I don't know if we'll have many snows left. Despite the hassle sometimes, I really love the snow.
And despite yesterday's ranty post, I don't want to give the wrong impression... things are good. My life is good.
Of course there are things that could use improvement. I really want to lose weight and be healthier and more physically appealing. I guess that's shallow. Oh well.
Ferris was right... things move pretty quickly. I don't want to miss any more than I have to. And that's the bummer, we DO miss things. We CANNOT have it all. There isn't enough time. I want to see the world, I want to be better at life in all facets... fact is we're all going to have to cut some corners every now and then. That's hard maybe to accept but I believe it.
I'm not calling this a "bucket list" because I think that's a totally fabricated concept. But, there are some things I want to do. But, I also think that I won't complete this mission. The first one is just to see the amazing sights in the world, and I just don't think there's enough time. When I read "Into Thin Air" I couldn't believe the hacks that basically paid Sherpas to haul their asses to the top of Everest. "I climbed Everest!"
No, fuckheads, you didn't. You didn't spend years learning how to mountaineer, you spent money to achieve a faux "accomplishment."
I'm never going to be like that. I've earned my scars, paid for them in tears, and they're real. And they're spectacular.
It's been almost 16 months in Boston now. I'm only recently starting to feel like it's "home." It's still so foreign in so many ways, and what's been harder to acclimate is the fact that the people are a bit aloof and reluctant to bring you into their circles here. It's hard to fit in, and a lot of the "natural" social circles aren't available to me. I don't participate in a religious setting, a school setting, anything like that.
My only real options are neighbors (they kind of suck), work (always dicey, for all the usual reasons, plus here co-workers don't even sometimes live in the same state) or people I meet randomly. Except here if you start a random convo with someone they eye you with suspicion. No, dude, I'm not trying to pick you up. No, toots, I ain't hitting on you.

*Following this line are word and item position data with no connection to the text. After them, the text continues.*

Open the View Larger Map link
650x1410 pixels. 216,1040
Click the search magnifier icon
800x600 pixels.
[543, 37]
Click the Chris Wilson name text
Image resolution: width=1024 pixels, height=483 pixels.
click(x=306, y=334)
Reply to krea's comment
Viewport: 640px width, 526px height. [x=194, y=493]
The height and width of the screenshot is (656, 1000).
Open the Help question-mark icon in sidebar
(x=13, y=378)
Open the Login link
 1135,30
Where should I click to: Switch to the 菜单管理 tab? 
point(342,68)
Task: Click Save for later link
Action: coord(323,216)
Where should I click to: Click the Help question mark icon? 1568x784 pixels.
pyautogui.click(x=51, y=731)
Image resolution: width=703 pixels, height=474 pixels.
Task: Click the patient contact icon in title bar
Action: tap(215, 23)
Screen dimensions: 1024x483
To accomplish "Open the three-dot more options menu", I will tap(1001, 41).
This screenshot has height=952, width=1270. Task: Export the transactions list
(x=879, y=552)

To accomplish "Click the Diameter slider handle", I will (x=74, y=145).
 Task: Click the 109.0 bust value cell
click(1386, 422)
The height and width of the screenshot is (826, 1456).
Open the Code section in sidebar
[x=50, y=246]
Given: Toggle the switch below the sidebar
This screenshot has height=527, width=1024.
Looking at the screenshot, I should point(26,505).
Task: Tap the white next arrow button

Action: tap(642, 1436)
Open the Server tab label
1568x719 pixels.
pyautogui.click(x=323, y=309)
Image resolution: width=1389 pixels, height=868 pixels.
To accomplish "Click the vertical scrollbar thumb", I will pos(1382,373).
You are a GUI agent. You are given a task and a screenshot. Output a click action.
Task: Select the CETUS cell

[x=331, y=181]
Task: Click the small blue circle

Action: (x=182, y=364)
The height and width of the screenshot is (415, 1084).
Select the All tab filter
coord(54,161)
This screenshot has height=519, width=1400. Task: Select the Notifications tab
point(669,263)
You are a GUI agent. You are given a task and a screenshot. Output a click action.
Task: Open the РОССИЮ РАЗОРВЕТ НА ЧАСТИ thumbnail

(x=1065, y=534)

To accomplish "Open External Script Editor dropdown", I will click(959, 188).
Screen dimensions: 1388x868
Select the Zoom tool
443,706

But I think in the last couple of weeks I've kind of adjusted my thinking on this. If people aren't welcoming me into their world, I'm going to throw a party of one. Not to get all Stuart Smalley, but I feel like I'm a good enough person to be worthy of friendship. Some people pay lip service to that; I don't.
So, you know, if you want to be my friend, let's hang. If not, that's cool too, because I've got M, I've got the hounds... and I have ME.